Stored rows
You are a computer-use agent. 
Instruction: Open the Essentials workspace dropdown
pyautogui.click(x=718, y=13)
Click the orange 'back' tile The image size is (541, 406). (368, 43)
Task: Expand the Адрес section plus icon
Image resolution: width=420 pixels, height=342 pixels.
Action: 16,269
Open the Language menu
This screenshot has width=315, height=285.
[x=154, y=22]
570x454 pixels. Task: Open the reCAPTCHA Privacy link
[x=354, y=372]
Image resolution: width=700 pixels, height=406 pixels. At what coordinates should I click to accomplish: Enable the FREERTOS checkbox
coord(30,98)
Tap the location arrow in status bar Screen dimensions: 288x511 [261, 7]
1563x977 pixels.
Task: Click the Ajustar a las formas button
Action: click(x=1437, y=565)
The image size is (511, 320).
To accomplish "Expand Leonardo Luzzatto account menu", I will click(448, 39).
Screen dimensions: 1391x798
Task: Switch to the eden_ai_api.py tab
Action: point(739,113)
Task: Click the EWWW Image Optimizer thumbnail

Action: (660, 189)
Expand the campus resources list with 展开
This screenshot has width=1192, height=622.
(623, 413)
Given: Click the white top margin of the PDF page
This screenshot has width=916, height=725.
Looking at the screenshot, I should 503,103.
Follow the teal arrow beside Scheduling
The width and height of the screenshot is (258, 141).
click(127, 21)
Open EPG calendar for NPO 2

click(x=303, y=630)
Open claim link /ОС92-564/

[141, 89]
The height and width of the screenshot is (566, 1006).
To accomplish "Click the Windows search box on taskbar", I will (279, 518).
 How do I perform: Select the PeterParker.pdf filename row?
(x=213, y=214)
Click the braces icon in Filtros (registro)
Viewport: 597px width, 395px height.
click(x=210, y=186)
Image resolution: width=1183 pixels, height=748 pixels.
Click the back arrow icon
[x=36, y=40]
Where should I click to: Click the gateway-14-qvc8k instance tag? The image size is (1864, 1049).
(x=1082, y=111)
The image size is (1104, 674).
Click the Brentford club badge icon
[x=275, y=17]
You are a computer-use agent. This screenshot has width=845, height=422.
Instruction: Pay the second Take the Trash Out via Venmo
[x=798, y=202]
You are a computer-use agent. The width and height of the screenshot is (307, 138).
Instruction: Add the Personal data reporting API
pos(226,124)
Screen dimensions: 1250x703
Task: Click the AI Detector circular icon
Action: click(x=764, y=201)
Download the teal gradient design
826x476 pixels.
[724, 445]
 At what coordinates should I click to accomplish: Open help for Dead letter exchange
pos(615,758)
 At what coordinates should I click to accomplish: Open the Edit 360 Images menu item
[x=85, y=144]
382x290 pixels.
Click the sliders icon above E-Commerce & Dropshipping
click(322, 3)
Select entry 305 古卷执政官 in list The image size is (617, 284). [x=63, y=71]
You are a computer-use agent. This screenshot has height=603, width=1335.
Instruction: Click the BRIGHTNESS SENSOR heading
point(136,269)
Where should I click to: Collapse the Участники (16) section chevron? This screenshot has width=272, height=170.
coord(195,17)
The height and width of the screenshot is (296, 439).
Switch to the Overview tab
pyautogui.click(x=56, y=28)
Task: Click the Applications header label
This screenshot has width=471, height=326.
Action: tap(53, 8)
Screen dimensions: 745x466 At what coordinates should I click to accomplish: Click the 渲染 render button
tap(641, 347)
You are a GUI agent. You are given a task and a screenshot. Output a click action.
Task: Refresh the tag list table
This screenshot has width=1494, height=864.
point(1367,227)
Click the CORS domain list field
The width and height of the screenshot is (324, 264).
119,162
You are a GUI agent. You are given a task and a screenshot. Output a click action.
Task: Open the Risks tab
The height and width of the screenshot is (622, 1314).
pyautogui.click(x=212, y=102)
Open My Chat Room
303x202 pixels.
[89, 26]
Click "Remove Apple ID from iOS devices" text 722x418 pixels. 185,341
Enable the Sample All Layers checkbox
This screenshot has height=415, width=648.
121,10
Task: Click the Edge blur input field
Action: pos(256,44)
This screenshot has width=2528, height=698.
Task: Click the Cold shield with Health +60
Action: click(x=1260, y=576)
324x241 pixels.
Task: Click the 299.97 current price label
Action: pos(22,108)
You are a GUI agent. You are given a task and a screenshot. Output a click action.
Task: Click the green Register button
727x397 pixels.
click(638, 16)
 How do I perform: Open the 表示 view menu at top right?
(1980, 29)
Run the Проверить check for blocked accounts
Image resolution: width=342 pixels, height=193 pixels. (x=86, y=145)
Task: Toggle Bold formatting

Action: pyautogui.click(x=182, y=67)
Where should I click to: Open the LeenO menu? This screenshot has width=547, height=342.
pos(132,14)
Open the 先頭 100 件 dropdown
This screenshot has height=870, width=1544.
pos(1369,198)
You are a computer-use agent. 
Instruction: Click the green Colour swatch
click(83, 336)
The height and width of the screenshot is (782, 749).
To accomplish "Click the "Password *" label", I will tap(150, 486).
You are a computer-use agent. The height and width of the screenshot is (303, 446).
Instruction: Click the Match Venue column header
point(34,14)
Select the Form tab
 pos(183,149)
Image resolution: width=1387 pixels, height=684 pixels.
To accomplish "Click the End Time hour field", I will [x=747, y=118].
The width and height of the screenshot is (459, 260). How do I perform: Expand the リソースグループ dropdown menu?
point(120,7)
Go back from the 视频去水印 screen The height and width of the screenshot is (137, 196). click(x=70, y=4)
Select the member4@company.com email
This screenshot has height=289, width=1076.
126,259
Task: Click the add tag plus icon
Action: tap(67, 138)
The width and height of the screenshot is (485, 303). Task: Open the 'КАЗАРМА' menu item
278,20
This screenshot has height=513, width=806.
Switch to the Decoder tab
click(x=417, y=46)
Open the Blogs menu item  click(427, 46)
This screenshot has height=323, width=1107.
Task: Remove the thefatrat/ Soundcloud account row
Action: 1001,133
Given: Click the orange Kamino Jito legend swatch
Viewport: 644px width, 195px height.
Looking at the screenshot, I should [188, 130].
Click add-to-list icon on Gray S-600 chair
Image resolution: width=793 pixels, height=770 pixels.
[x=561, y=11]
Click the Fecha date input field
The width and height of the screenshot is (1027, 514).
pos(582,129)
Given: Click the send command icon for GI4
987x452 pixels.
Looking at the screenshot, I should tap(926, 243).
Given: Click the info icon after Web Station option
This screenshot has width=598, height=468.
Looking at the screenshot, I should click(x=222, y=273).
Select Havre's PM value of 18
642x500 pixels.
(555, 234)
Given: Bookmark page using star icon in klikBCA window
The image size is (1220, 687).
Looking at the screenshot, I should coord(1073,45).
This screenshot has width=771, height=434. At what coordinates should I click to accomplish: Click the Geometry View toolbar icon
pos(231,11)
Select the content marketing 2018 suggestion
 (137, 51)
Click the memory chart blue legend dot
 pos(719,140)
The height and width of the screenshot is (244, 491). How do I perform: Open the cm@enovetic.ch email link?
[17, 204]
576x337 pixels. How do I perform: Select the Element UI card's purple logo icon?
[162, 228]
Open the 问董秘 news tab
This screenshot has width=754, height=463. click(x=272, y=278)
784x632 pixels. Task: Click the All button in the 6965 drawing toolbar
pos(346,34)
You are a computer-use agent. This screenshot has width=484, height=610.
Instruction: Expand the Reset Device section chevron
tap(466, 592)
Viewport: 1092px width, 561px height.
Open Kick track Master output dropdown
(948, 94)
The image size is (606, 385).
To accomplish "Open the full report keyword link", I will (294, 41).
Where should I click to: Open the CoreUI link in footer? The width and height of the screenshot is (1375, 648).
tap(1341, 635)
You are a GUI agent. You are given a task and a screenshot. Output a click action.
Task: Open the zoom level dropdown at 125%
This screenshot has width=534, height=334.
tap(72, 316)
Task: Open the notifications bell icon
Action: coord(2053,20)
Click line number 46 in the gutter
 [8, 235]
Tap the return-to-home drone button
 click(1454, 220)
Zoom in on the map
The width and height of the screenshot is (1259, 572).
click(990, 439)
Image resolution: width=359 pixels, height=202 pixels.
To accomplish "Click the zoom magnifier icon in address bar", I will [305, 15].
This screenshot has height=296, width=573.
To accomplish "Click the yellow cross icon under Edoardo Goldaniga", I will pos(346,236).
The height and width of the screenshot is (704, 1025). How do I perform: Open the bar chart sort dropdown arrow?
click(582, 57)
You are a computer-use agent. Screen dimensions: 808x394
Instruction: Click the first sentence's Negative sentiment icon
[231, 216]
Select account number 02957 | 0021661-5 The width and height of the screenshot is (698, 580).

> **WRITTEN REQUEST**: Please count how many lines in the rows above contain the string "Instruction", with case counting. Give only the number.

> **TASK RESPONSE**: 8